I am a faithful husband of 26 years who was cheated on 3 times. My divorce will be final in one week. I am still faithful to my wife today, and will be until the judge says we are no longer married.


----------



## Deejo (May 20, 2008)

I'm very sorry that you were hurt.

Some choose to cheat simply because they can.

Some cheat because their needs aren't being met.

Some cheat because they feel taken for granted and emotionally abandoned.

Bottom line, many people cheat of either gender, because something is fundamentally missing from their relationship.

Love, communication, sex, respect, fun, spontaneity, investment, attraction ... whatever.

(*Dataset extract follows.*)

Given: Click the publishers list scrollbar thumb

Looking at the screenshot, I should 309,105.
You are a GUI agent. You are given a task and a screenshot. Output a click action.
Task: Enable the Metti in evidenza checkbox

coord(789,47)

None of which are a valid excuse ... but people use them all the time. Husbands and wives, both.


----------



## CandieGirl (Apr 27, 2011)

sigma1299 said:


> You know this isn't a gender specific question right? There are more betrayed husbands here than there are betrayed wives.
> 
> *Anyway. Me - I cheated because someone blew in my ear in just the right way in an environment (online) where my boundaries were weak enough to let it happen. I liked it - she blew my skirt up and in that online environment it felt like a video game. Once I realized there was a real woman on the other end I was already involved in something illicit.
> *
> ...


This absolutely terrifies me...it's completely out of my (or anyone's) control...this is what I mean when I say you just have to hope for the best. Of course, having clear boundaries helps, but in no way are boundaries foolproof. Rules were made to be broken, as the saying goes.


----------



## CruxAve (Dec 30, 2011)

Why do married women cheat?


----------



## morituri (Apr 1, 2011)

This thread is so out of place considering there is a forum called 'Coping with infidelity'. Just saying.


----------



## morituri (Apr 1, 2011)

My bad Trenton. I take it then that this is the forum is where the cheating husbands come to hide and the CWI forum is where the betrayed husbands - more than betrayed wives -go to lick their wounds. I won't make the same error twice.


----------



## mikeydread1982 (Oct 7, 2011)

Because it is fun to hear other women screaming your name as they orgasm rather than hearing your wife say she doesn't like being on top because of body issues. Like I care that your boobs droop a little, you had my kid, it was quite fine.


----------



## Thewife (Sep 3, 2007)

Deejo said:


> I'm very sorry that you were hurt.
> 
> Some choose to cheat simply because they can.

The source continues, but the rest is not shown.